I haven't mentioned in 7 minutes who my dad was! 
How in the holy hell did we let her get a gig as a nationally recognized political analyst when the highlight of her resume is as an intern on SNL. Holy hell, do we love the troops that much that we let the kids of vets just skate through? She whined her way all through 2019 and whether she is grand champion or not, I really hope her resolution for the new year is to have a nice tall glass of shut the hell up.
Mitch McConnell
This turtle faced bastard continued his history of being an irredeemable piece of shit. The peak of the ain't shitness of Mitch for me was his opposition to a bill that would form a committee to study the long term effects of slavery and whether reparations was needed. He fixed his reptilian non lips to utter: "We've tried to deal with our original sin of slavery by fighting a civil war, by passing landmark civil rights legislation. We elected an African American president..." Bitch you did not, just say we had a black president so we get a mulligan on slavery. Like tell me you didn't just say that.

And last but not least:

Donald Trump

...
Fuck Donald Trump. 

And the winner is...Ol' Cadet Bone Spurs himself, Donald Trump! I have long written about his history of being a piece of shit so this should really come as no surprise. Enjoy this award Trumpito with your piece of shit wife, piece of shit daughter, her piece of shit husband and the other nominees!
It wasn't even close really once you run down this piece of shit's greatest hits. Roll that beautiful bean footage!
*Having the largest federal housing discrimination suit ever filed against him.
*The Central Park Five and repeated calls for their incarceration despite DNA evidence exonerating the five.
*In the book "Trumped" he reportedly said: "The only kind of people I want counting my money are short guys wearing yarmulkes.... Those are the only kind of people I want counting my money.
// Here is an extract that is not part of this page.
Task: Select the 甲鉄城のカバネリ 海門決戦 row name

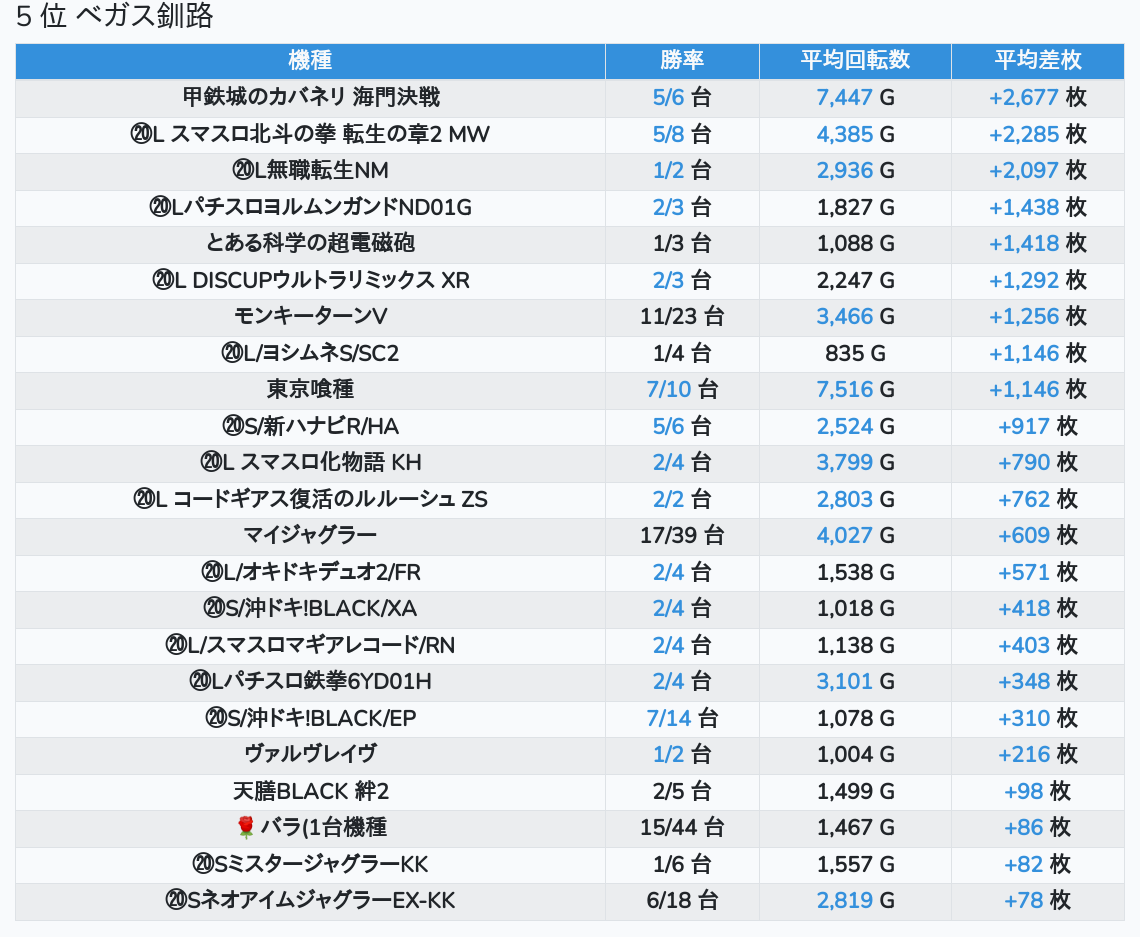Action: point(310,97)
Nobody else... Besides that, I tell you something else. I think that's guy's lazy. And it's probably not his fault because laziness is a trait in blacks." This was later said to be true by *checks notes* Donald Trump in an interview with Playboy.
*After the Charlottesville Unite the Right rally he said that there were "very fine people on both sides." One side had white supremacists, neo-nazis, and members of the Klan. Very fine indeed.
*Telling democratic congresswomen to "Go back where they came from" despite the fact three were born here and all are citizens.
*Claimed Barack Obama wasn't born here and demanded to see his birth certificate. And if you don't understand how a con artist, demanding a black man to show his papers is racist as fuck do me a favor and block me now. 


Well folks, I think that's all I got in me, I injured my back playing Moana with my son. And it was in this moment I knew I was truly washed. So 2020 I welcome you with open arms, your washed king will continue to pump out petty ass take downs, sports takes that are not to be taken seriously and the occasional post that will get me a few new followers until they realize I am truly a ridiculous person.